A desobediência civil

A desobediência civil
henry david thoreau nasceu em 1817, no estado norte-americano de Massachusetts. Graduou-se em Harvard aos vinte anos. Apreciava os clássicos gregos e latinos, a literatura inglesa do século xvii e as escrituras orientais. Sua postura retirada e solitária o impediu de engajar-se numa profissão: foi professor primário, tutor, jardineiro, palestrante, fabricante de lápis e agrimensor. Essas tarefas eram desenvolvidas apenas como forma de subsistência, já que sua principal atividade era a escrita. Iniciou um jornal em 1837 e o manteve até o fim da vida. Em 22 anos acumulou 39 volumes manuscritos, a partir dos quais foi extraída sua principal obra, , na qual descreve suas experiências em dois anos de reclusão na floresta. Durante seu retiro, foi preso por negar-se a pagar impostos, episódio que culminou no ensaio Seu gosto pela liberdade o fez tomar partido na luta contra a escravidão. Morreu em 1862, aos 44 anos, vítima de tuberculose.
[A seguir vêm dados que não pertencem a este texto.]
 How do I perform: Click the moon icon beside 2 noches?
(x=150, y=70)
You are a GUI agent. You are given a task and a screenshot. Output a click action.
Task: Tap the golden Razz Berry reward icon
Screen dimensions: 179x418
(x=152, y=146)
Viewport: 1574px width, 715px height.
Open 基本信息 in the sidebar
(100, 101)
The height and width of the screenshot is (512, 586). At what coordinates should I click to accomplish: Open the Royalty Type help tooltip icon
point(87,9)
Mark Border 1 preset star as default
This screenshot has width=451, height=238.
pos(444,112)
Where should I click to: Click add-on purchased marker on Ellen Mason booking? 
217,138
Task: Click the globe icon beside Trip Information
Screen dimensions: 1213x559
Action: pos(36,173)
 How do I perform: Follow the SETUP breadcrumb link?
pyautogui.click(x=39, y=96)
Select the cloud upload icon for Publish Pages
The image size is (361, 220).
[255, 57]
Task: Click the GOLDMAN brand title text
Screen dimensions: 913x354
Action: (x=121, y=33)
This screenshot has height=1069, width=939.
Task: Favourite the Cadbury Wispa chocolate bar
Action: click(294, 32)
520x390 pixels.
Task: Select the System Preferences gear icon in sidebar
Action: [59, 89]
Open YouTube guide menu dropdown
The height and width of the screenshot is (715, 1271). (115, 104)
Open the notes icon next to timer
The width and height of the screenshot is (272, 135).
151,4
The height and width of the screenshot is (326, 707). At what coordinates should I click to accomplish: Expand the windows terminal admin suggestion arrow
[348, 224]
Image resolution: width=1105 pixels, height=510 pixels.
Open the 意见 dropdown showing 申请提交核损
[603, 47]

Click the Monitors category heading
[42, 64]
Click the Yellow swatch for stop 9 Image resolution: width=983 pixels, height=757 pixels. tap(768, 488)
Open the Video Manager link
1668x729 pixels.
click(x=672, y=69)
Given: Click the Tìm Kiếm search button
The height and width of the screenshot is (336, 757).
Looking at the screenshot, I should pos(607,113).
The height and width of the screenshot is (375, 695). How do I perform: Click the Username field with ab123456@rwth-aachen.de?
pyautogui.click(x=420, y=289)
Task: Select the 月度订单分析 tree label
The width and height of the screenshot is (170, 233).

josé geraldo couto nasceu em Jaú, interior de São Paulo, em 1957. É jornalista e crítico de cinema. Trabalhou durante mais de vinte anos para a. É tradutor do inglês e do espanhol. Do inglês traduziu, entre outros autores, Henry James, Saul Bellow, Norman Mailer, Truman Capote, Michael Cunningham e Martin Scorsese. Do espanhol, Adolfo Bioy Casares e Enrique Vila-Matas.

Sumário
A desobediência civil
Onde vivi, e para quê
A escravidão em Massachusetts
Caminhar
Vida sem princípios
A desobediência civil1
[1849]
Aceito de bom grado a divisa “O melhor governo é o que menos governa”,2 e gostaria de vê-la aplicada de modo mais rápido e sistemático. Levada a cabo, ela resulta por fim nisto, em que também acredito: “O melhor governo é o que absolutamente não governa”, e quando os homens estiverem preparados para tanto, esse será o tipo de regência que terão. Na melhor das hipóteses, o governo não é mais que uma conveniência; mas a maioria deles é, em geral (e alguns o são às vezes), inconveniente. As objeções levantadas contra um exército permanente — e elas são muitas e convincentes, e merecem se impor — podem também ser levantadas afinal contra um governo permanente. O exército permanente é somente um braço do governo permanente. O governo em si, que é apenas o modo que o povo escolheu para executar sua vontade, está igualmente sujeito ao abuso e à perversão antes que o povo possa agir por meio dele. Prova disso é a atual guerra mexicana, obra de relativamente poucos indivíduos que usam o governo permanente como seu instrumento, pois, desde o princípio, o povo não teria consentido semelhante iniciativa.3
O que é este governo americano senão uma tradição, ainda que recente, empenhada em se transmitir intacta à posteridade, mas a cada instante perdendo um pouco de sua integridade? Não tem a vitalidade e a força de um único homem vivo, pois um único homem pode dobrá-lo à sua vontade. É uma espécie de revólver de brinquedo para o próprio povo.4 Mas nem por isso é menos necessário; pois o povo precisa dispor de um ou outro maquinário complicado, e ouvir seu estrondo, para satisfazer sua ideia de governo. Os governos nos mostram, desta maneira, com que êxito os homens podem ser subjugados, inclusive por si mesmos, em proveito próprio. É ótimo, devemos todos admitir. No entanto, esse governo nunca levou a cabo empreendimento algum, a não ser pela presteza com que deixa livre o caminho. Não é ele que mantém o país livre. Não é ele que coloniza o Oeste. Não é ele que educa. O caráter inerente ao povo americano é que fez tudo o que se conseguiu até agora, e teria feito ainda pouco mais, se o governo às vezes não atrapalhasse. Pois o governo é um expediente mediante o qual os homens, de bom grado, deixariam uns aos outros em paz; e, como foi dito, quanto mais conveniente ele for, mais os governados serão deixados em paz. O comércio e os negócios, se não fossem feitos de borracha da Índia, nunca conseguiriam saltar os obstáculos que os legisladores estão pondo o tempo todo em seu caminho.